Rising inflation has since become a politically and socially sensitive issue in the United States, coinciding with growing economic nationalism, tighter immigration policies, and increased import tariffs.
Global inflation has had cascading effects on public finances worldwide. High and volatile cost environments have complicated budgeting processes, turning long-term projects into fiscal risks as costs continuously outpace original estimates. Economists note that in earlier low-inflation eras, fiscal deficits could often be corrected through modest tax adjustments.
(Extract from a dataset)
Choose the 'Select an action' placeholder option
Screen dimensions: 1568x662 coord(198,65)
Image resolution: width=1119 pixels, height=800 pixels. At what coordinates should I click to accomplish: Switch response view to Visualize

In contrast, sustained inflation now forces governments to rely on complex statistical modelling as expenditures chase rising revenues.
Sri Lanka has not been immune to these dynamics. Persistent currency depreciation since the early 1980s has undermined fiscal stability, particularly as global inflation cycles diverged from domestic monetary conditions. These structural vulnerabilities have indirectly shaped the operating environment for export-oriented sectors such as IT-BPO.
Despite these pressures, the sector remains one of Sri Lanka’s most resilient foreign exchange earners. Computer and IT/BPO-related services exports reached US$671.6 million in the first ten months of 2025, according to the Central Bank of Sri Lanka, though this represented a 3.8 percent decline compared to the same period in 2024. For the full year 2024, export earnings stood at US$848 million, reflecting a 6.7 percent annual increase.
Industry analysts say the current wage normalisation reflects a maturing sector adjusting to global cost realities rather than a contraction. Firms are prioritising efficiency, automation, and value-added services, signalling a strategic shift aimed at preserving competitiveness while navigating tighter global margins.